# ACTIVITY
Provide again, from the entries below, every line from the one containing "You are a computer-use agent. This" through the one containing "Image resolution: width=2239", exactly as written, and no other line.

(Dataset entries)
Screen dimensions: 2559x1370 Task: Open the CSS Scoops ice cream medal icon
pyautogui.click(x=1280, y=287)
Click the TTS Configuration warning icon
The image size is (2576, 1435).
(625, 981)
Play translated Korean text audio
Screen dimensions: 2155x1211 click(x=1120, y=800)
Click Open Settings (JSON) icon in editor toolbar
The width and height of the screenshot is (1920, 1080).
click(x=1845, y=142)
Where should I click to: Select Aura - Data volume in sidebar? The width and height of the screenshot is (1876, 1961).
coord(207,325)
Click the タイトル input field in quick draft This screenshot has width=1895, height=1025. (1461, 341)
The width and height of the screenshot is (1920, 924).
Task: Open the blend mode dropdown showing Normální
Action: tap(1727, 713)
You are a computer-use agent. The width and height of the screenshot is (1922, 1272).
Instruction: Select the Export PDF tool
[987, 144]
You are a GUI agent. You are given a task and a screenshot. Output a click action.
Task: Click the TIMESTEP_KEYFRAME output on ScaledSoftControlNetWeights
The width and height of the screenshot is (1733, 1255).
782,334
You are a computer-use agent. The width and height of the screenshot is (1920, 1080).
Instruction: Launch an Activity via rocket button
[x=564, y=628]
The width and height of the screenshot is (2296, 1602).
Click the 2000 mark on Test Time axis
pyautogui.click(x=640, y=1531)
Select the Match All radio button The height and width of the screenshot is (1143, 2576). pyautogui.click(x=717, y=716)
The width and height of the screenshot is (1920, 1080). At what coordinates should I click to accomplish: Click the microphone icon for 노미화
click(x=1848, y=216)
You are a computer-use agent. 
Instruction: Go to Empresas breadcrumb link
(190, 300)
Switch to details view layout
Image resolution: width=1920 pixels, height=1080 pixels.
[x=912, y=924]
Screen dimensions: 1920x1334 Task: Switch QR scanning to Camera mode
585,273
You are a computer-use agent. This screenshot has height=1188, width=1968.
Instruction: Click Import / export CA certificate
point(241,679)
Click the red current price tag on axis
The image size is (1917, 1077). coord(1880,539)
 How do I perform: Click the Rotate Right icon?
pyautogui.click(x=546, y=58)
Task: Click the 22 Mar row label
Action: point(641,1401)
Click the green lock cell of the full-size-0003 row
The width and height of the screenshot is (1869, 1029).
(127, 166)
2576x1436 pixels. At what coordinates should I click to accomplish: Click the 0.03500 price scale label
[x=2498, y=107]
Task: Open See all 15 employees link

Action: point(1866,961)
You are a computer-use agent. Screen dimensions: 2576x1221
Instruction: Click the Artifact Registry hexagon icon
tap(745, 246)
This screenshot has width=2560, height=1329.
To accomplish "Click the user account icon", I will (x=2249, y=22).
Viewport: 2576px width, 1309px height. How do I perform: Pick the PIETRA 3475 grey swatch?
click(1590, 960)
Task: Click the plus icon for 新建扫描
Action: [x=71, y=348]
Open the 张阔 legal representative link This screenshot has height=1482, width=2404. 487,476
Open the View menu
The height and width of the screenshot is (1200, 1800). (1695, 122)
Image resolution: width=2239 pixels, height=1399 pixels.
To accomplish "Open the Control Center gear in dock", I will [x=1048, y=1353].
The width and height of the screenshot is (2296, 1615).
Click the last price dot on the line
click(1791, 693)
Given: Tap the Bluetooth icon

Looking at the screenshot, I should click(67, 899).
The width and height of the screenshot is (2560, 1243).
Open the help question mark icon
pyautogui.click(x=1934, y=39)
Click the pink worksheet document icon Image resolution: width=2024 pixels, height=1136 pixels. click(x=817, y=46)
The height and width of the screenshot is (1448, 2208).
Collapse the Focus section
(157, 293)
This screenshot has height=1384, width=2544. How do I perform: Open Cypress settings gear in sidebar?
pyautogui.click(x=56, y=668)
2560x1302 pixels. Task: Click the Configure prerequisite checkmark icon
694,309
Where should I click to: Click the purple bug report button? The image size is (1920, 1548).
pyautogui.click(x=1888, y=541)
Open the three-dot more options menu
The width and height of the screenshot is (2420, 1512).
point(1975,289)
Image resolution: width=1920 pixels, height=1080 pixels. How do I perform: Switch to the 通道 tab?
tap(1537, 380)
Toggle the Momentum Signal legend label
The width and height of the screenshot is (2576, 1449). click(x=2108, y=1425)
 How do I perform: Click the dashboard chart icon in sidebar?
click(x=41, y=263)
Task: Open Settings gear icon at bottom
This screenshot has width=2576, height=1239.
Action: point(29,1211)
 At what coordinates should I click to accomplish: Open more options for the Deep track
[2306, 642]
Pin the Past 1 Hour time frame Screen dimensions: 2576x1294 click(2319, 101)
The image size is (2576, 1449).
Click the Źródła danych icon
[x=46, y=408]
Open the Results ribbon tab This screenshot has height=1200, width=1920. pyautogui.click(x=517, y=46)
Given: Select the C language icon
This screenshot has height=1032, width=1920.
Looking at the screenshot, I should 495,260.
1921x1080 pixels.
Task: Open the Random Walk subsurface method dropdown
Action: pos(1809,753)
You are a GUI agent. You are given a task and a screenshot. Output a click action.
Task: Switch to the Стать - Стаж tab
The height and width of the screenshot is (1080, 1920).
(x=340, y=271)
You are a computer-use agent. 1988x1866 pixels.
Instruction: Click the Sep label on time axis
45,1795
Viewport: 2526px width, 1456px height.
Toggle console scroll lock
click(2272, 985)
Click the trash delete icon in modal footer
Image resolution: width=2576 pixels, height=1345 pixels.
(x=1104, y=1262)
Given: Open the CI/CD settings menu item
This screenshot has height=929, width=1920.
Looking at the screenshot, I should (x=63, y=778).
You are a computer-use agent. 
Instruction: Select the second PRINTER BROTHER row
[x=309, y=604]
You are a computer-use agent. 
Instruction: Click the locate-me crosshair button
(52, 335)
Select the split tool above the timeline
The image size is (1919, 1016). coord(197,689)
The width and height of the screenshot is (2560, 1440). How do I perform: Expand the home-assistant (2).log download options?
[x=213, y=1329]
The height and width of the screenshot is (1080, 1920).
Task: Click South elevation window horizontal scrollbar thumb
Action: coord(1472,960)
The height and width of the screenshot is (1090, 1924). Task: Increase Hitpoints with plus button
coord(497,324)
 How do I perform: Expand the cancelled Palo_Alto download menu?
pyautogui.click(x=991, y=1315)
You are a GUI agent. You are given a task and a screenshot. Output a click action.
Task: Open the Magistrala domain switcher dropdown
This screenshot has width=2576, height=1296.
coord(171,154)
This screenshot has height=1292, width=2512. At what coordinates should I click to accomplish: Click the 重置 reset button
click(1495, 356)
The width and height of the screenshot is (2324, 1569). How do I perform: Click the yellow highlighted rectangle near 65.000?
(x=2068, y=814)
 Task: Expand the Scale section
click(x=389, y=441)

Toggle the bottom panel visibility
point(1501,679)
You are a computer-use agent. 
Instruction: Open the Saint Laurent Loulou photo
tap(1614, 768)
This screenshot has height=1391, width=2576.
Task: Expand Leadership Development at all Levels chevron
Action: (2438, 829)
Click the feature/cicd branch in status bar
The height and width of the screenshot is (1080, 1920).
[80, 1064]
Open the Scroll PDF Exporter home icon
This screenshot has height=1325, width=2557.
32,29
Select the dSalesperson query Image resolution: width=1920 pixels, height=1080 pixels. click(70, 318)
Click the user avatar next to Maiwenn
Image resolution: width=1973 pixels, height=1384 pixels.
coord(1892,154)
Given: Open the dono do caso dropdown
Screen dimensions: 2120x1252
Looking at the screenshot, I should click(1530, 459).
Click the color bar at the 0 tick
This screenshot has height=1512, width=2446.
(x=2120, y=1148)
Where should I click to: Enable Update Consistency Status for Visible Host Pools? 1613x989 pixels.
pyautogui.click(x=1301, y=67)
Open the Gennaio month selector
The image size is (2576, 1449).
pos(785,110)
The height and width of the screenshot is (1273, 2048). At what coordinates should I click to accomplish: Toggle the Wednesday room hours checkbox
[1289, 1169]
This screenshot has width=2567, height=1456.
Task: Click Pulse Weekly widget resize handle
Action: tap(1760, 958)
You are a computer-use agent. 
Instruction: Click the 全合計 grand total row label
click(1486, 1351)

# ANSWER BELOW
You are a computer-use agent. This screenshot has height=1188, width=1968.
Instruction: Click Import / export CA certificate
point(241,679)
Click the red current price tag on axis
The image size is (1917, 1077). coord(1880,539)
 How do I perform: Click the Rotate Right icon?
pyautogui.click(x=546, y=58)
Task: Click the 22 Mar row label
Action: point(641,1401)
Click the green lock cell of the full-size-0003 row
The width and height of the screenshot is (1869, 1029).
(127, 166)
2576x1436 pixels. At what coordinates should I click to accomplish: Click the 0.03500 price scale label
[x=2498, y=107]
Task: Open See all 15 employees link

Action: point(1866,961)
You are a computer-use agent. Screen dimensions: 2576x1221
Instruction: Click the Artifact Registry hexagon icon
tap(745, 246)
This screenshot has width=2560, height=1329.
To accomplish "Click the user account icon", I will (x=2249, y=22).
Viewport: 2576px width, 1309px height. How do I perform: Pick the PIETRA 3475 grey swatch?
click(1590, 960)
Task: Click the plus icon for 新建扫描
Action: [x=71, y=348]
Open the 张阔 legal representative link This screenshot has height=1482, width=2404. 487,476
Open the View menu
The height and width of the screenshot is (1200, 1800). (1695, 122)
Image resolution: width=2239 pixels, height=1399 pixels.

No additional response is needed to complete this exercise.